Submitted via IRC for Bytram
A billion-dollar question: What was really behind Qualcomm's surprise ten-digit gift to Apple?
The chip industry's strong-arm tactics have been laid bare this month in the anti-trust legal battle brought by America's Federal Trade Commission (FTC) against Qualcomm.
[...] Qualcomm had sought to hide the fact that it paid $1bn to Apple to secure a five-year exclusive agreement with the company to introduce its cellular broadband modem into the iPhone. Even the judge at one point wasn't sure whether that fact has been disclosed or not.
The payment is critical in that the FTC claims that it proves Qualcomm was using its position as the owner of several "standard-essential patents", or SEPs, on communications technologies to cut deals it would never have been able to negotiate otherwise.
Qualcomm has refused to license that technology to its competitors and, since the patents are critical for smartphones, has used that position to force companies into signing contracts that they would never agree to otherwise, i.e. it is using its monopoly position to distort the market and is damaging competition. That's the FTC's case.
But Qualcomm paints the payment quite differently: it says that Apple insisted on the $1bn payment as an "incentive" and to cover the costs of switching to its radio modem chips from Infineon to Qualcomm in its new phone designs.
Such payments are apparently relatively common in the industry but Qualcomm CEO Steve Mollenkopf admitted in court that it was far bigger than normal. As Mollenkopf tells it, Qualcomm only pushed to become a sole supplier of chips to Apple after that $1bn incentive was insisted upon in an effort to recoup such a massive outlay. It wasn't, he claims, an effort to shut out rivals.
[...] The FTC wants to be able to force Qualcomm to license its SEPs (standard-essential patents) to competitors at a reasonable rate: something that it says would force greater competition into the market and remove Qualcomm's monopolistic hold.
It's not clear yet whether the FTC has managed to make a strong enough case but truth be told it doesn't look good for Qualcomm. In the end, it may all revolve around how the court decides to view the fact that it paid Apple a billion dollars to get its chips into iPhones. ®
(Score: 0) by Anonymous Coward on Tuesday January 15 2019, @05:41PM (3 children)

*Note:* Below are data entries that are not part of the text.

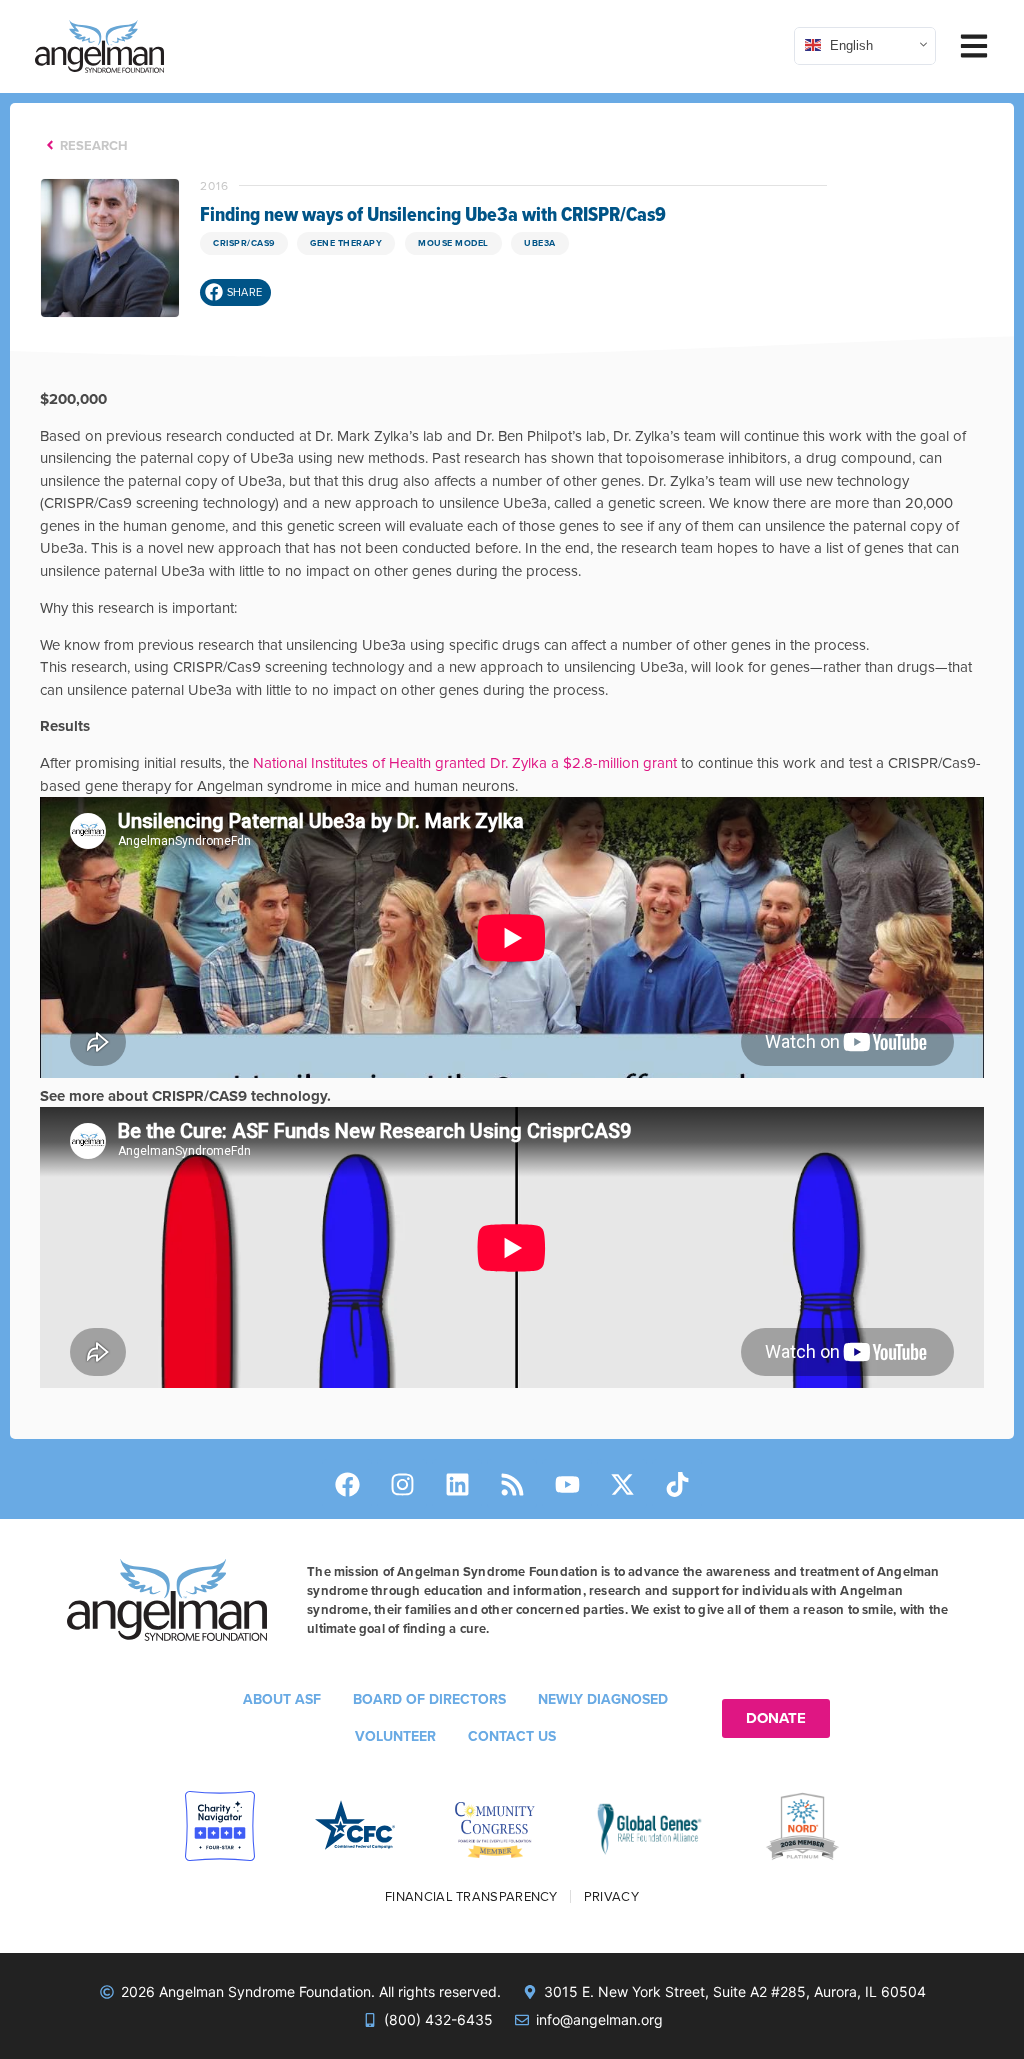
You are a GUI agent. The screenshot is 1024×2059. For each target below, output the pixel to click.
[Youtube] (567, 1484)
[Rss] (512, 1484)
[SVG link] (99, 46)
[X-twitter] (622, 1484)
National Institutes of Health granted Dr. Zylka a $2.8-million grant (465, 763)
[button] (235, 292)
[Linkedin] (457, 1484)
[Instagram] (402, 1484)
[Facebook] (347, 1484)
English (849, 44)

Which is supposedly 243 Billion (https://www.cnbc.com/2018/07/31/apple-q3-cash-hoard-heres-how-much-money-apple-has.html), how likely is Apple to be influenced by a bribe that is 1/243th (or only 0.4%) of their cash pile?
(Score: 0) by Anonymous Coward on Tuesday January 15 2019, @10:41PM
This is why you are posting on S/N, loser.
(Score: 0) by Anonymous Coward on Wednesday January 16 2019, @01:31AM
Dude, it's still a billion dollars. Sure, it may not be life changing money like it would be to a mom & pop grocery, or to Sears, but it's still one billion dollars.
(Score: 0) by Anonymous Coward on Wednesday January 16 2019, @02:41PM
How do you suppose they managed to hoard such a sum? By doing shady things like this. And a whole lot of tax dodging.